Okay, here are what I think are the “tricks” to rekeying a database and adding or removing encryption from it. The critical item is changing the page reserve during the rekey process. If we’re not changing the page reserve, then we can just walk the database pages at the Btree level, read them in via a read cipher_ctx and then write them back out via a write cipher_ctx. However, if we need to change the page reserve (e.g., because we are adding or removing encryption or changing the encryption such that the page reserve should change), then something like the following steps are needed:
1) A codec must be attached to the main database, and it’s write cipher_ctx must be initialized to whatever we want the rekeyed database to look like. It’s read cipher_ctx should be initialized so that it can read the current database before rekeying.
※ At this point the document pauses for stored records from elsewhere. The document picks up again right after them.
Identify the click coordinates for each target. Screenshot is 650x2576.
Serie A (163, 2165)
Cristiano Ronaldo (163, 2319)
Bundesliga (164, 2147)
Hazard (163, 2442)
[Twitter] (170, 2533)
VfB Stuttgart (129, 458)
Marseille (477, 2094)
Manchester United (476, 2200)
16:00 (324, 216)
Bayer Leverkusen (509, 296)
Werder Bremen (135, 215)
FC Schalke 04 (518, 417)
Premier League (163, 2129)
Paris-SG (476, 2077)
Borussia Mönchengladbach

2) A new database must be attached. Let’s call this attached database “rekey_db”.
3) After rekey_db is attached, but before any copying starts, it must have its page reserve set to the desired amount of reserved space as needed by the encryption. For example, an encrypted database would typically reserve 16 bytes for a per-page IV, whereas a plain database would reserve 0 bytes. If the page reserve is set properly, rekey_db does not actually have to be encrypted, but it should be because if it exceeds the size of the in-memory cache, pages will be written to disk in its journal file during the rekeying process.
4) The copy is performed of all database objects from main db over to rekey_db via SQL statements. This copy from main => rekey_db must be performed via SQL statements to give rekey_db a change to reorganize its Btree pages based on its new page reserve (and more space or less space on each page for actual data).
5) Rekeying in place.
a. If we are rekeying “in-place”, then a Btree-level block copy of pages back to main db can be done after main has been SQL-copied to rekey_db. This block-copy is why the page reserve on rekey_db must be whatever it needs to be to match the desired page reserve at the end of the rekey operation.
b. After the block copy is performed, the write cipher_ctx on the main db must be copied to the read cipher_ctx so that the database pages can be read correctly.
6) Rekeying to a new database.
a. For rekeying to a new database, we can just give rekey_db a filename and just skip the block copy of rekey_db back to the main db.
There are a few different use cases that should be considered:
1) Encrypting a plain database.
a. In place.
b. As a new database.
2) Decrypting an encrypted database.
a. In place.
b. As a new database.
3) Changing the encryption with a different page reserve.
a. In place.
b. As a new database.
4) Changing the encryption but with the same page reserve.
a. In place.
b. As a new database.
The basic steps outlined at the top of this e-mail can be used for all of the use cases (SQL-copy to rekey_db, block copy back if in-place). For case 4a, if desired a Btree-level read-rewrite of each database page can be performed if desired (SQLCipher already has this functionality I think).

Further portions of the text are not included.